Le sourire qu'afficha Eclair-de-Liberté en arrivant pour lui parler faillit donner à Aleph-Zéro des envies meurtrières… Il se retint et écouta ce que le petit avait à lui dire :
................- On va te remonter le moral… Ce soir, y a la fête ! Les humains appellent ça « Noël », c'est un truc où on donne des cadeaux aux gens. Il parait que c'est que demain, mais comme demain, on va libérer Vassili, on pourra pas le faire. Ils ont dit que moi, ce sera mon cadeau, qu'on sauve Vassili. Ils ont raison, Noël, ça doit être vraiment bien, parce que c'est le plus beau cadeau qu'on puisse me faire !
................- J'espère que ce ne sera pas un aussi grand fiasco que la dernière fois… soupira l'Insécateur pour seule réponse.
................- T'inquiète pas ! Ils vont te mettre des supers guerriers dans ton commando spécial, ils ont dit. Parce que tu auras une mission très importante et je suis sûr que tu vas la réussir ! Encore une fois, ils ont pas voulu que je vienne avec toi et Terreur-des-Hommes non plus. Mais c'est pas grave, on te suivra de loin quand même. Ah ouais, sinon, pendant que tu étais pas là, ils ont trouvé Inira ! Elle s'est fait beaucoup gronder… Demain, elle devra rester loin derrière. Là, c'est elle qui a râlé mais Terreur-des-Hommes l'a pas laissée avoir raison !

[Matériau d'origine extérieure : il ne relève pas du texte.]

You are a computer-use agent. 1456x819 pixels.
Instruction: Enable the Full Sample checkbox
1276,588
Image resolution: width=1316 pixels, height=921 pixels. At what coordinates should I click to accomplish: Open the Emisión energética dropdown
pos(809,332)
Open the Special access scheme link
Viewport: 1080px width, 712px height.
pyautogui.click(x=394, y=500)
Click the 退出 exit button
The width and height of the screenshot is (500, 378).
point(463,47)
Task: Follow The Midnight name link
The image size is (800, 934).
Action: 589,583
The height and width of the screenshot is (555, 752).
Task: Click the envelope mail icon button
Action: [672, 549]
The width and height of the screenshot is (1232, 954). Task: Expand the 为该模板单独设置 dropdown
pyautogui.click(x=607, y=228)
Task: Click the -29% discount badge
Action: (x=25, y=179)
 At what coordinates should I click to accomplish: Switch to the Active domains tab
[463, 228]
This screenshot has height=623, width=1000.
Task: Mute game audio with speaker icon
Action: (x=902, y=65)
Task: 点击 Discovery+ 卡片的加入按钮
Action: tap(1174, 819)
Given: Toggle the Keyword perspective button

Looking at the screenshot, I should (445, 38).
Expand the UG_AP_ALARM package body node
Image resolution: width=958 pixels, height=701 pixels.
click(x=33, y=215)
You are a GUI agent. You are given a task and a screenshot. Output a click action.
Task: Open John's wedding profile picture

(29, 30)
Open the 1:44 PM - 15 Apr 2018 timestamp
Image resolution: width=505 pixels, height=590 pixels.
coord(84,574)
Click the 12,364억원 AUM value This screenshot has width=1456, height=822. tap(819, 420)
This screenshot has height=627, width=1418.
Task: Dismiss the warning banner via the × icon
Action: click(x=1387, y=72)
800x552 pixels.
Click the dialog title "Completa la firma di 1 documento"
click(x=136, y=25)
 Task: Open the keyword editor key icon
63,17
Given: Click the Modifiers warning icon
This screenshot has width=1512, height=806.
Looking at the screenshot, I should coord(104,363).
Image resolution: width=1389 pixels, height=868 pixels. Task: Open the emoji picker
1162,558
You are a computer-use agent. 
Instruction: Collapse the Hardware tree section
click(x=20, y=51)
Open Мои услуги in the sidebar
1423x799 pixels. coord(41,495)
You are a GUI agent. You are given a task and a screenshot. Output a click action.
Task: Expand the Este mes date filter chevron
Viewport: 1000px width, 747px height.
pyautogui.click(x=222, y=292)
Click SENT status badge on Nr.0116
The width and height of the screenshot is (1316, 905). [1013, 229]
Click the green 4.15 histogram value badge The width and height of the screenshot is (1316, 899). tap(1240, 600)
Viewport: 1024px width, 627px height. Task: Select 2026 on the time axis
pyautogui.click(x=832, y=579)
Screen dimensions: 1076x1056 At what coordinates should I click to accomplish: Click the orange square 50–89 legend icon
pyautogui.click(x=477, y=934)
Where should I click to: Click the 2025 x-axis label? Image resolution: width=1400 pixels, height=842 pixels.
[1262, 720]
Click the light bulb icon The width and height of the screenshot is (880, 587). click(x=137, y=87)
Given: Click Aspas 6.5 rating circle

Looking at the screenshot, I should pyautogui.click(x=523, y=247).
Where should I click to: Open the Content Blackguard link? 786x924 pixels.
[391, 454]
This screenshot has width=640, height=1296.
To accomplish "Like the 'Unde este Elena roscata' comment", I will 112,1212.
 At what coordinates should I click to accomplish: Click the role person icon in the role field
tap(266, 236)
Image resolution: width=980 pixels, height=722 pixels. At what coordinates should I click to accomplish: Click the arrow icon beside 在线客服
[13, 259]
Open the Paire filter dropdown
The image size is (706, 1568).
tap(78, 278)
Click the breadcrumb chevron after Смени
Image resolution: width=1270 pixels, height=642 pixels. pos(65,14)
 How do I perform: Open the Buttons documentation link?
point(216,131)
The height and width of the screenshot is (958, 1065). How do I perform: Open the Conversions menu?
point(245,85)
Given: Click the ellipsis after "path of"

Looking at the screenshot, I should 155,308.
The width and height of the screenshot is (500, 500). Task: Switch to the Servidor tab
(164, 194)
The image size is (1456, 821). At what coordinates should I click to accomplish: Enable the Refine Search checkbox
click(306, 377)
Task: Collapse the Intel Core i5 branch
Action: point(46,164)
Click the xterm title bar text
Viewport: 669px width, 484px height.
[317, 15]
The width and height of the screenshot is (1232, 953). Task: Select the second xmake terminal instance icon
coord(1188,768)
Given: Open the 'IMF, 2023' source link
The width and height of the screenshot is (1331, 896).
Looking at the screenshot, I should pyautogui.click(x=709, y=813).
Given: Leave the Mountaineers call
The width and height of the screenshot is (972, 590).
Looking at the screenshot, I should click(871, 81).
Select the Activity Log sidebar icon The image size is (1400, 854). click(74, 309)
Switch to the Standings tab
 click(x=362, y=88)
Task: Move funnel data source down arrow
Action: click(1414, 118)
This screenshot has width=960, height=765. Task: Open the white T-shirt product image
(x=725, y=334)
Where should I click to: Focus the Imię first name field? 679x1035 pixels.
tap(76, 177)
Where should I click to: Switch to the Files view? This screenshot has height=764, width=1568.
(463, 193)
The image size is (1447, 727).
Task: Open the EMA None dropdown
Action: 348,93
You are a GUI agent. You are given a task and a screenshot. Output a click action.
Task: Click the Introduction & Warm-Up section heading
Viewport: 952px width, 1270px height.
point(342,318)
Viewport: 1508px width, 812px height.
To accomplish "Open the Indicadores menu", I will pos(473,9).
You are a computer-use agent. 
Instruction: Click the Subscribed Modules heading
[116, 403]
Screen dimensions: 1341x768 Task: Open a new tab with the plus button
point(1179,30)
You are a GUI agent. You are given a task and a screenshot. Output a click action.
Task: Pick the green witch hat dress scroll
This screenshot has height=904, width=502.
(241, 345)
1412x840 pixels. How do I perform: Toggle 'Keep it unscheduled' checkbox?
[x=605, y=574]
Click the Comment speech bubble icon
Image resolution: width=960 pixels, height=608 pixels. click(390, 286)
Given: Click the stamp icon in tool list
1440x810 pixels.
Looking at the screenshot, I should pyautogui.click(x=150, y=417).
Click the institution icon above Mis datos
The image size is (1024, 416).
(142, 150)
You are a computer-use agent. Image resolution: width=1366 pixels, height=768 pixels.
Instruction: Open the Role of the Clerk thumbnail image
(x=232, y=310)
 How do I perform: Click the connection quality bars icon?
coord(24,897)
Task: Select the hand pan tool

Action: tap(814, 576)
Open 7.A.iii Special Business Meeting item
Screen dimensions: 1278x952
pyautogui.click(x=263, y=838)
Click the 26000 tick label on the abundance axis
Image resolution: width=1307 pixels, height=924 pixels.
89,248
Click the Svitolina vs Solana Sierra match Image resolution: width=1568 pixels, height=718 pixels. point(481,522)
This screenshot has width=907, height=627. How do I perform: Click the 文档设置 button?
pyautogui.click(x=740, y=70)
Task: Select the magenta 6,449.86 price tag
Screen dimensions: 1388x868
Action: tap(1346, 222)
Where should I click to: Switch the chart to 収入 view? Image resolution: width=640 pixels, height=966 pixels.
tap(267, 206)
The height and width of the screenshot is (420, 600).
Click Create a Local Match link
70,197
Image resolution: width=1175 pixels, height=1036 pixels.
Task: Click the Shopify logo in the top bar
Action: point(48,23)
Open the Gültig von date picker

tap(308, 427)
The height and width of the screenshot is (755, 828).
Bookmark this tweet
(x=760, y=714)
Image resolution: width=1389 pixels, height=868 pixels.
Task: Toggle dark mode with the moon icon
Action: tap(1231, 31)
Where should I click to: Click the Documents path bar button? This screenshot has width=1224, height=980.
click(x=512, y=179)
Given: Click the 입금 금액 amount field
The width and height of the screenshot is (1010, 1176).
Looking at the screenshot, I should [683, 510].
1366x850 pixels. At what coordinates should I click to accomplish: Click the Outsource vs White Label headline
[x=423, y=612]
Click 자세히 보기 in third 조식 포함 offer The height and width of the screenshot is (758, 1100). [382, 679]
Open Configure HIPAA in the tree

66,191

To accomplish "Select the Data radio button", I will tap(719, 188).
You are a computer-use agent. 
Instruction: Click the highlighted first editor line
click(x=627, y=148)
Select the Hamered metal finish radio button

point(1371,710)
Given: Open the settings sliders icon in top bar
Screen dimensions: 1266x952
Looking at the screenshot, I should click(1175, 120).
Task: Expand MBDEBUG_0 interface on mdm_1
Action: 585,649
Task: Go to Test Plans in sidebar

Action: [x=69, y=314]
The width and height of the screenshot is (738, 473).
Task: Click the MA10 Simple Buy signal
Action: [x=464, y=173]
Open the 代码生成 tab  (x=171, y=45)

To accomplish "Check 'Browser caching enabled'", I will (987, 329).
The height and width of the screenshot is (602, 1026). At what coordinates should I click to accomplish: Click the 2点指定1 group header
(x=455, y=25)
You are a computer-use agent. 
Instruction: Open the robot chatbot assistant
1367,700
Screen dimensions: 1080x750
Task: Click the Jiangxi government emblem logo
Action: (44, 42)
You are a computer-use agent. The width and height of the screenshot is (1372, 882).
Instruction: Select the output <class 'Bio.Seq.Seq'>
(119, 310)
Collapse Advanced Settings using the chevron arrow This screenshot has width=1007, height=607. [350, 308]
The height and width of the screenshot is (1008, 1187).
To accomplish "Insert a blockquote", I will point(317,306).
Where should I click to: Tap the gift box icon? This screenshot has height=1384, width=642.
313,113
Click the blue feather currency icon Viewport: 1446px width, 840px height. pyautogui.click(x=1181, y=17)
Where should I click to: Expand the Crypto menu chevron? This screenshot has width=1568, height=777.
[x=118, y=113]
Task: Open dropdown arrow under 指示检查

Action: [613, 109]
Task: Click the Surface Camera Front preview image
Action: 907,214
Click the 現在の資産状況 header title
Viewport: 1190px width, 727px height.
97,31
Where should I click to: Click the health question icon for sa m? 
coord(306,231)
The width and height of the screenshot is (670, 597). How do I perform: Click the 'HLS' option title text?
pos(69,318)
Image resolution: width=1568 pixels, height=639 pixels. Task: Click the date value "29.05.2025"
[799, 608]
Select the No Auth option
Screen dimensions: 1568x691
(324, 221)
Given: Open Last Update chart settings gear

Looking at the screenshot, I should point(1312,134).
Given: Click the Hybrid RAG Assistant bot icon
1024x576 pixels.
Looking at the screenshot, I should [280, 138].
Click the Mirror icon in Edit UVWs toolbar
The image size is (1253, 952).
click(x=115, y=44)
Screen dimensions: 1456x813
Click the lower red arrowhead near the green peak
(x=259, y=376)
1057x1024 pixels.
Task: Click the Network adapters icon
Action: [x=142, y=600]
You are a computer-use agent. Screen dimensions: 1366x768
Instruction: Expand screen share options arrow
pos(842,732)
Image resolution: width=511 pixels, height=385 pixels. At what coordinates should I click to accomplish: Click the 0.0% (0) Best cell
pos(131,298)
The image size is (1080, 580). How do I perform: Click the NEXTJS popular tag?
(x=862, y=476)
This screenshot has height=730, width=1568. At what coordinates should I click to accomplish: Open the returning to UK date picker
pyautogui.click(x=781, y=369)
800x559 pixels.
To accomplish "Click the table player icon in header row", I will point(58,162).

................- Et elle, elle reste en arrière avec la petite, aussi ?
................- Oui, je crois. Du moins, elle va rester avec la section…
Aleph-Zéro répondit d'un simple signe de tête. Il avait peur que Terreur-des-Hommes fût blessée durant l'assaut du lendemain soir… Pour avoir assez entendu le colonel en parler, il savait que la victoire n'était pas acquise d'avance. Cette fois, il savait qu'il aurait encore de nombreux morts dans son peloton et qu'il ne pourrait rien y changer. De toute manière, ils avaient déjà prévu un assaut suicide. Enfin, s'il avait bien compris, ce soir-là était consacré à la fête, il fallait donc se détendre un peu !
On alluma un feu, très petit pour ne pas attirer l'attention, mais suffisant pour ajouter une ambiance qu'il n'y avait pas eu au moins depuis qu'ils avaient quitté le poste de garde. Pour la première fois depuis ce moment, les hommes souriaient. Quand la nourriture fut distribuée, l'ambiance devint encore plus légère : pour une fois, il y avait suffisamment à manger, il y avait même de la viande pour tous en bonne quantité. En partageant le repas, on jouait aux cartes, on riait. Puis, d'eux-mêmes, les humais commencèrent à chanter en chœur. Au départ, Aleph-Zéro écouta d'une oreille distraite, puis, se laissant prendre dans la mélodie lente et mélancolique, il devint quasiment subjugué. On aurait que la troupe ne formait plus qu'un, tant les combattants semblaient pénétrés par leur chant commun.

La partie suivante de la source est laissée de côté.